A standard fact in commutative algebra:

Let $A$ be a ring in which there exists some finite number of maximal ideals whose product is $0$. Then $A$ is Artinian iff $A$ is Noetherian.

The usual proof involves noting that each $\frac{m_1...m_{i-1}}{m_1...m_i}$ is naturally an $\frac{A}{m_i}$-module. You look at a short exact sequence $$0 \rightarrow m_1...m_i \rightarrow m_1...m_{i-1} \rightarrow \frac{m_1...m_{i-1}}{m_1...m_i} \rightarrow 0 $$

and argue that the middle module is Artinian/Noetherian iff the other two are Artinian/Noetherian. Then by decreasing induction, each $m_1...m_i$ is Artinian iff it is Noetherian. In particular, for $i=0$, you get the desired result.

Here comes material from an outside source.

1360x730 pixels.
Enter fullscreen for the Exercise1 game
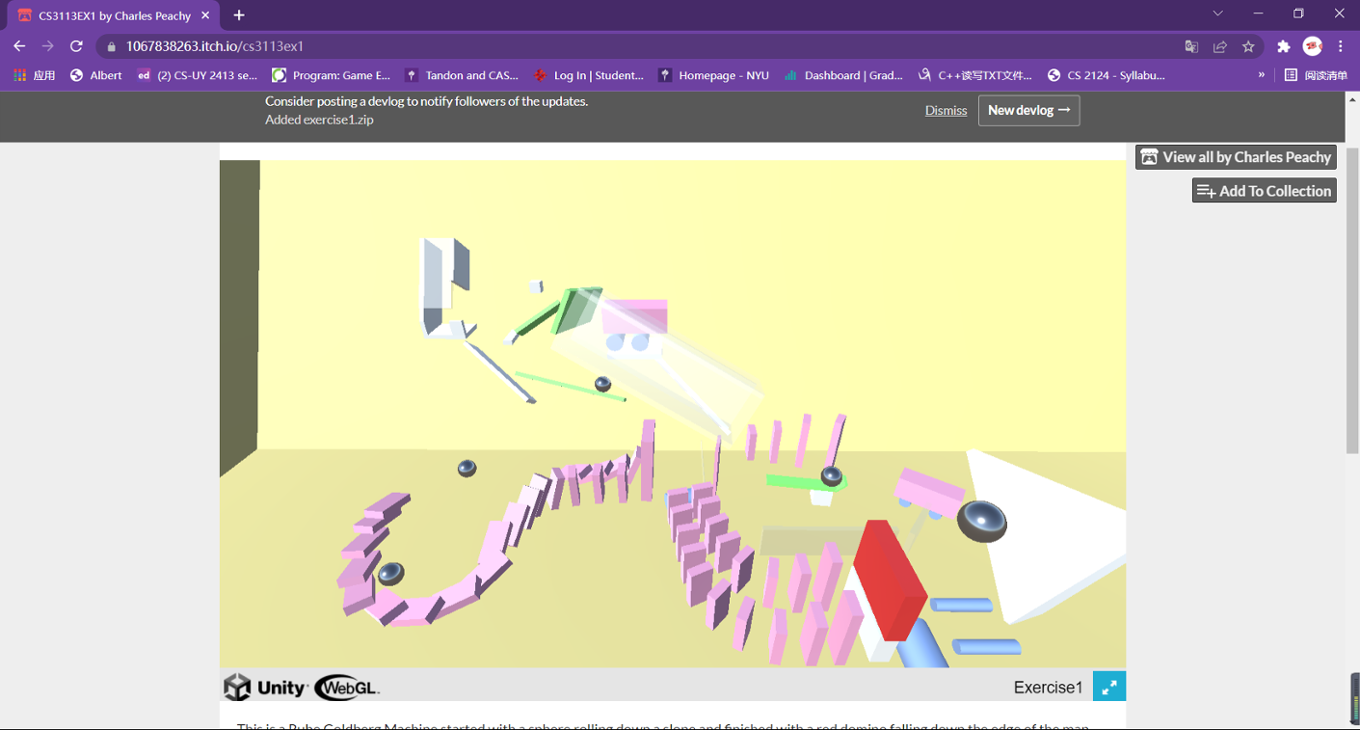1109,686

My question is, why is it OK to conflate $A$ being Noetherian (over itself), and $A$ being Noetherian as an $\frac{A}{m_i}$-module?

Surely there's a difference between the notion of being Artinian/Noetherian as $\frac{A}{m_i}$-modules, and being Artinian/Noetherian as $A$-modules. So for instance how can we justify using the assumption that the $\frac{A}{m_i}$-module $\frac{m_1...m_{i-1}}{m_1...m_i}$ is Noetherian to deduce anything about $A$ being Noetherian as a module over itself?

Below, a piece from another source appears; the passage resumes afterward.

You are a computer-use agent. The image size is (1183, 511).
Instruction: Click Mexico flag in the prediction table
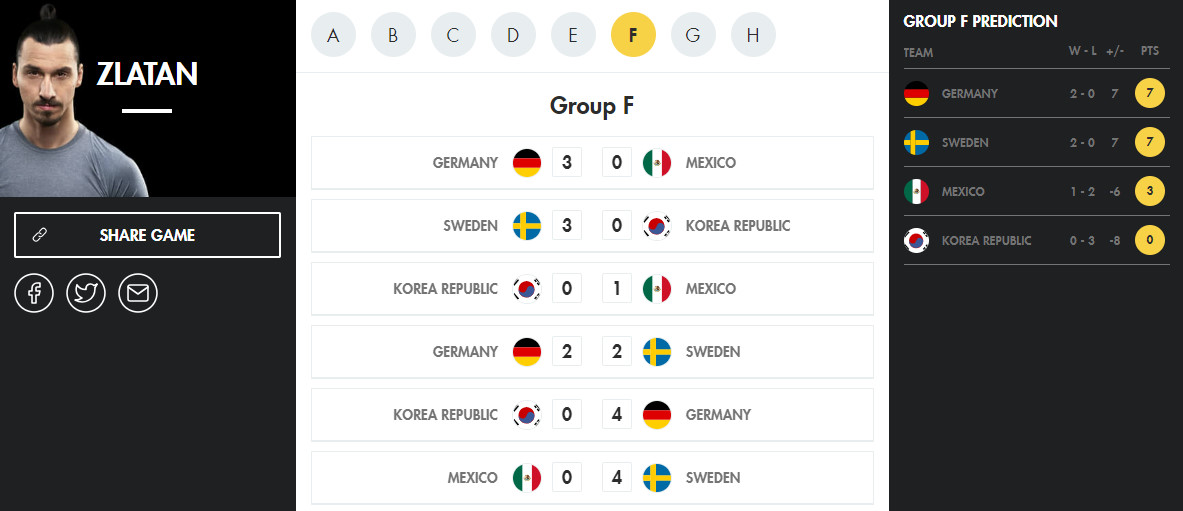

(For full details of the standard proof see Lemma 2.15 here: https://people.kth.se/~laksov/courses/algebradr01/notes/chains2.pdf)


If $A$ is a commutative ring, $m$ an ideal of $A$, then the following hold:

  • if $M$ is an $A$-module with $mM = 0$, then $M$ is an $A/m$-module
  • if $M$ is an $A/m$-module, then $M$ is an $A$-module

With these in mind, if $M$ is an $A$-module with $mM = 0$, then the $A$-submodules of $M$ are precisely the $A/m$-submodules of $M$, and so $M$ is Artinian (resp. Noetherian) as an $A$-module if and only if it is Artinian (resp. Noetherian) as an $A/m$-module.

As explained in the linked proof, it is clear that $\frac{m_1...m_{i-1}}{m_1...m_i}$ is Artinian as an $A/m_i$-module iff it is Noetherian as an $A/m_i$-module (since $A/m_i$ is a field), and so by the previous part it is Artinian as an $A$-module iff it is Noetherian as an $A$-module.

Then consider the short exact sequence of $A$-modules $$0 \rightarrow m_1...m_i \rightarrow m_1...m_{i-1} \rightarrow \frac{m_1...m_{i-1}}{m_1...m_i} \rightarrow 0 $$ and apply induction as you describe.